Recorded data:

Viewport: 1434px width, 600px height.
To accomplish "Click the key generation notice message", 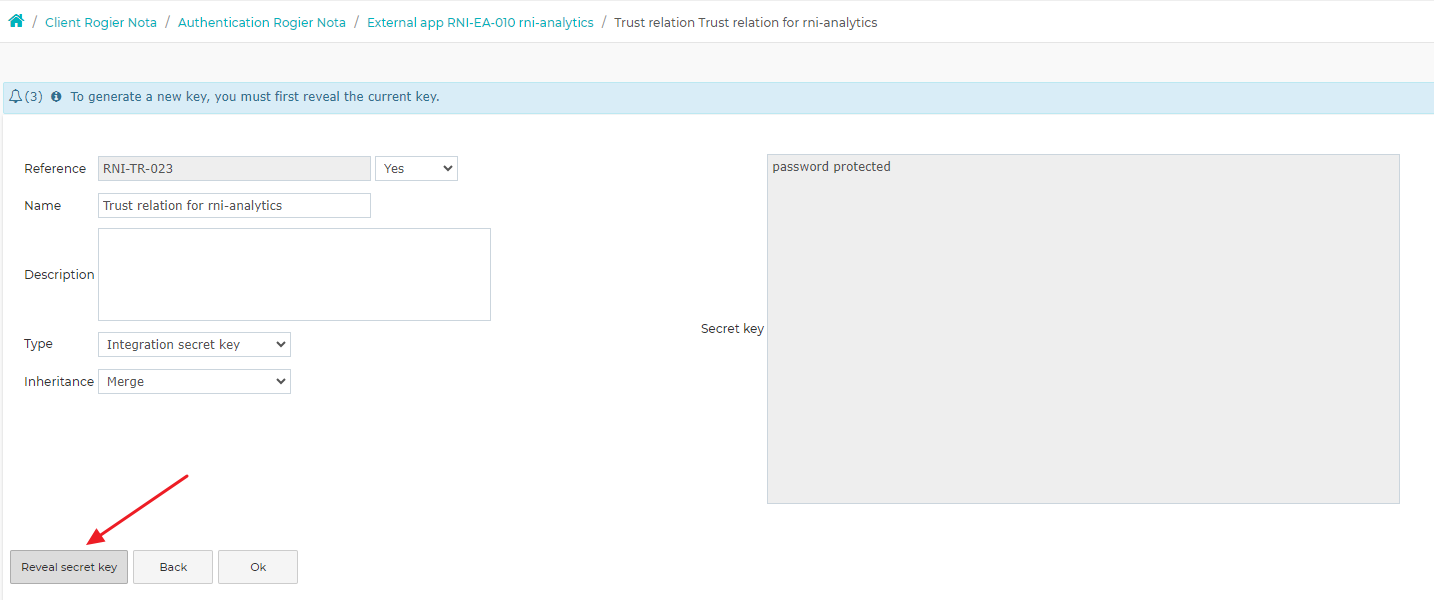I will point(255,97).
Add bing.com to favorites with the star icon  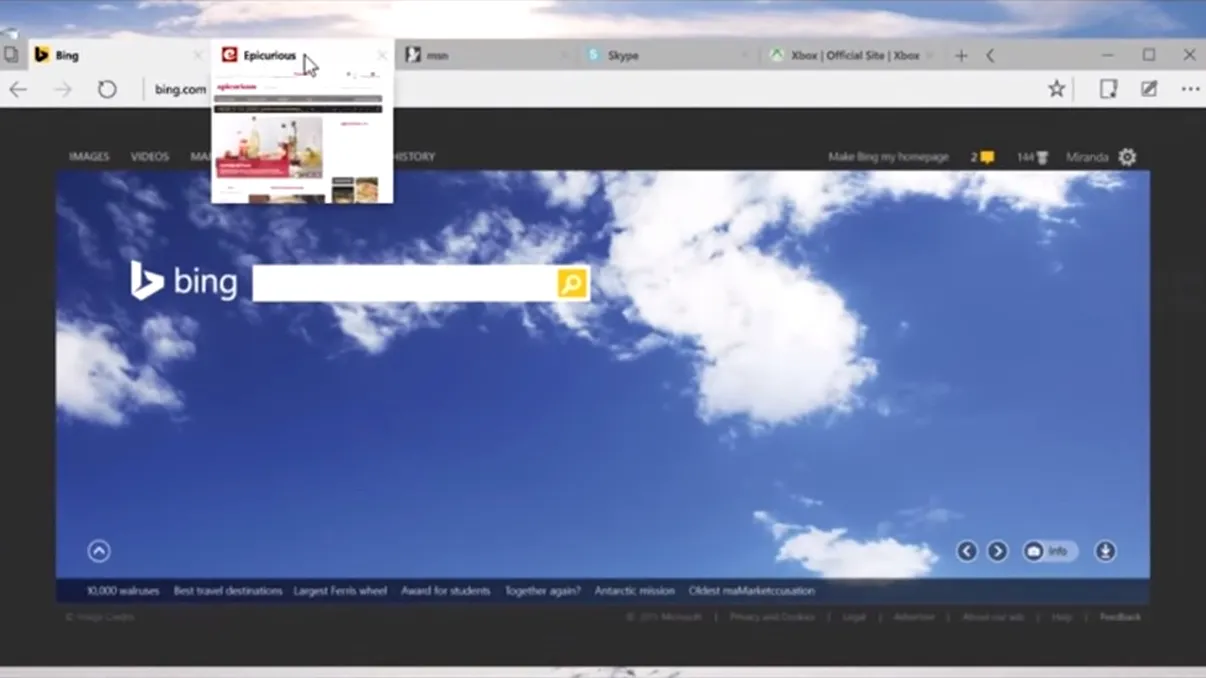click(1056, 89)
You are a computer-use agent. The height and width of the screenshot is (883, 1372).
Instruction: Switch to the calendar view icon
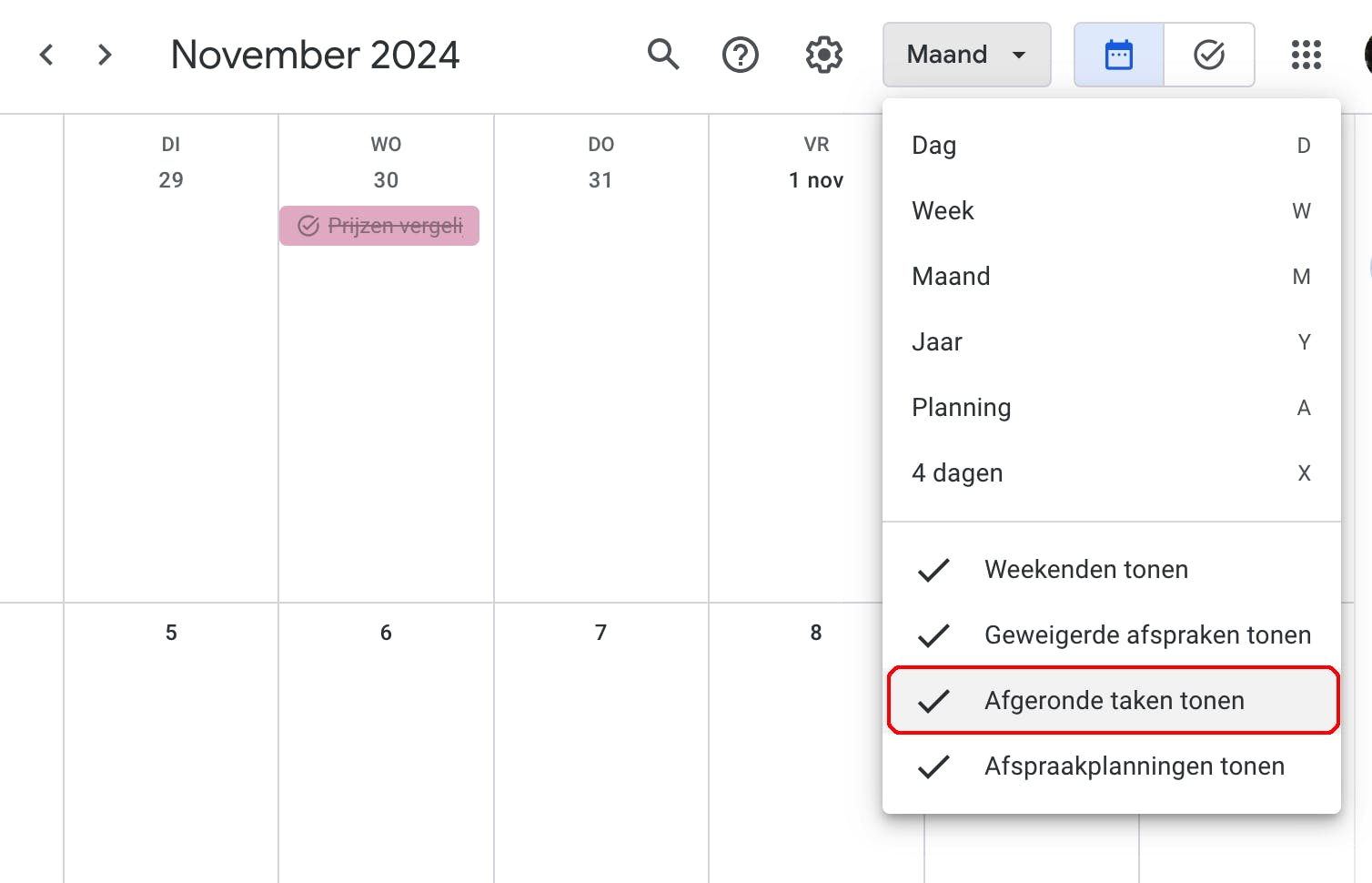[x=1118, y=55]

= Instructions for the task =
Every line of the entries above that holds "height" should be copied out.

= Solution for this task =
Viewport: 1434px width, 600px height.
You are a computer-use agent. The height and width of the screenshot is (883, 1372).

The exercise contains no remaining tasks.